### Problem statement
Identify, in the records below, every line where the string "agent" appears, and copy each such line.

### Supplied information

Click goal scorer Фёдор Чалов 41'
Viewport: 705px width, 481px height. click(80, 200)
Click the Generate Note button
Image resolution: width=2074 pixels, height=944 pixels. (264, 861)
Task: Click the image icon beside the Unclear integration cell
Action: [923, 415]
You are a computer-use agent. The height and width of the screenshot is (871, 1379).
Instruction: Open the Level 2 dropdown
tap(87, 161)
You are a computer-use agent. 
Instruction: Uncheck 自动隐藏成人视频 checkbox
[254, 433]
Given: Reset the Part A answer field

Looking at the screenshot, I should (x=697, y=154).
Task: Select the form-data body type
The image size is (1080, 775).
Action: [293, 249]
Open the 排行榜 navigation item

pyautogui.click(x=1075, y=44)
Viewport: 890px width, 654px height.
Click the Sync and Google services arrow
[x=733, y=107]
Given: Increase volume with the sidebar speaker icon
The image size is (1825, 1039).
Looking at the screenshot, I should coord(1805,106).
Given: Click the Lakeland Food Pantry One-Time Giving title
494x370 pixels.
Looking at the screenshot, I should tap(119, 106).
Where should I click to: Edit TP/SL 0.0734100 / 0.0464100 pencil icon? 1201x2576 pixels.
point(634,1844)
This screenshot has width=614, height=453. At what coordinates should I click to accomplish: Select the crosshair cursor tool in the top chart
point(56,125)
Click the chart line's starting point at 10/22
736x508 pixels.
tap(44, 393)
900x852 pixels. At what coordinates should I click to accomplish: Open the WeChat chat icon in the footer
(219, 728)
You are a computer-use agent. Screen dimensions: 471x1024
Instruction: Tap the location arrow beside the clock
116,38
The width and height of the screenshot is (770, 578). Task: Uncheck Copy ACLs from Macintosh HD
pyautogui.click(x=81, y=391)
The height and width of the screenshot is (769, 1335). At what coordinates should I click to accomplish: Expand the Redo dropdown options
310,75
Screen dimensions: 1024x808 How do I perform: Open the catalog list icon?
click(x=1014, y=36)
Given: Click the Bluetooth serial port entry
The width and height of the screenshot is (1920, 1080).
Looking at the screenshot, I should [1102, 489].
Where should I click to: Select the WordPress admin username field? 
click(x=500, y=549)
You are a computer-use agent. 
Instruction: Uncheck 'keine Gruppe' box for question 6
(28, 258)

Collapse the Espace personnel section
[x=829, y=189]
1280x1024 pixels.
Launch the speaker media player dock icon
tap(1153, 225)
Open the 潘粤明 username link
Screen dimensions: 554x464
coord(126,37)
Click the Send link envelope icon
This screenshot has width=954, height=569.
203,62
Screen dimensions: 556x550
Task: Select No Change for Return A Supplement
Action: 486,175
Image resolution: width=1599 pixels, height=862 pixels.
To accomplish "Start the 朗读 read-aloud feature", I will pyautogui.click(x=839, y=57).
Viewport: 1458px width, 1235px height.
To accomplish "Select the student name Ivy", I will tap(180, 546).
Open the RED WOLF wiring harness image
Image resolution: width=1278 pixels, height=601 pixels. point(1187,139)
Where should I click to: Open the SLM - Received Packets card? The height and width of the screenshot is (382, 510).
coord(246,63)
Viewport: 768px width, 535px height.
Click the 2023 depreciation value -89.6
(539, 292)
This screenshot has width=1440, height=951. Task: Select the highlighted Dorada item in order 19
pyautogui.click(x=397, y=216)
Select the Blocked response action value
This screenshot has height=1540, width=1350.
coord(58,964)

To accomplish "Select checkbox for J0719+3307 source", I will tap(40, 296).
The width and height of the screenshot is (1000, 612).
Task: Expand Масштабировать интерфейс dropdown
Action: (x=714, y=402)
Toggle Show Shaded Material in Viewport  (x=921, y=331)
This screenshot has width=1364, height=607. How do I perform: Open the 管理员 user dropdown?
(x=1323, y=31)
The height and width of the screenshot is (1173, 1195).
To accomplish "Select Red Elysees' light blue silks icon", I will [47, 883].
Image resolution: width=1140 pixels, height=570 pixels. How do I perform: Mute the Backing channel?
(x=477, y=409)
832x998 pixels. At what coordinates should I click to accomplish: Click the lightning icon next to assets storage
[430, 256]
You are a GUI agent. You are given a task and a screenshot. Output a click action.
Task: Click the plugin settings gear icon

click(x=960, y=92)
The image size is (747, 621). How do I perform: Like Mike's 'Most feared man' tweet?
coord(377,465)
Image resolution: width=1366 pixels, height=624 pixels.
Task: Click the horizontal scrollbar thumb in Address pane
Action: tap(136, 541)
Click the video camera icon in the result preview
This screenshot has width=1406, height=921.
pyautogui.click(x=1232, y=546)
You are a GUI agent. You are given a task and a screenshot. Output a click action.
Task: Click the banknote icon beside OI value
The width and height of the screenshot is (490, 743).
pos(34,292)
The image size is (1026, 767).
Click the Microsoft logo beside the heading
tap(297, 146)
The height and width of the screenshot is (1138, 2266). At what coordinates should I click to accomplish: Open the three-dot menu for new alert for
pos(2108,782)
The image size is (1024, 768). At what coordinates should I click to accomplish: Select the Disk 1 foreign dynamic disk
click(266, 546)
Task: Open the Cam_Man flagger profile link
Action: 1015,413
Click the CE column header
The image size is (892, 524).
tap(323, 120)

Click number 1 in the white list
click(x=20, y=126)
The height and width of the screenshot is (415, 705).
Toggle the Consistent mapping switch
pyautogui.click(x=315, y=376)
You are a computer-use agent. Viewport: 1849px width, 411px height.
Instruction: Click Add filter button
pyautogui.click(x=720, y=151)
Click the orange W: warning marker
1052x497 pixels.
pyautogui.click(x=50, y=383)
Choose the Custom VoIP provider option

### Response below
You are a computer-use agent. The height and width of the screenshot is (871, 1379).
You are a computer-use agent. 
You are a computer-use agent. Screen dimensions: 471x1024
You are a computer-use agent. 
You are a GUI agent. You are given a task and a screenshot. Output a click action.
You are a GUI agent. You are given a task and a screenshot. Output a click action.
You are a computer-use agent. Viewport: 1849px width, 411px height.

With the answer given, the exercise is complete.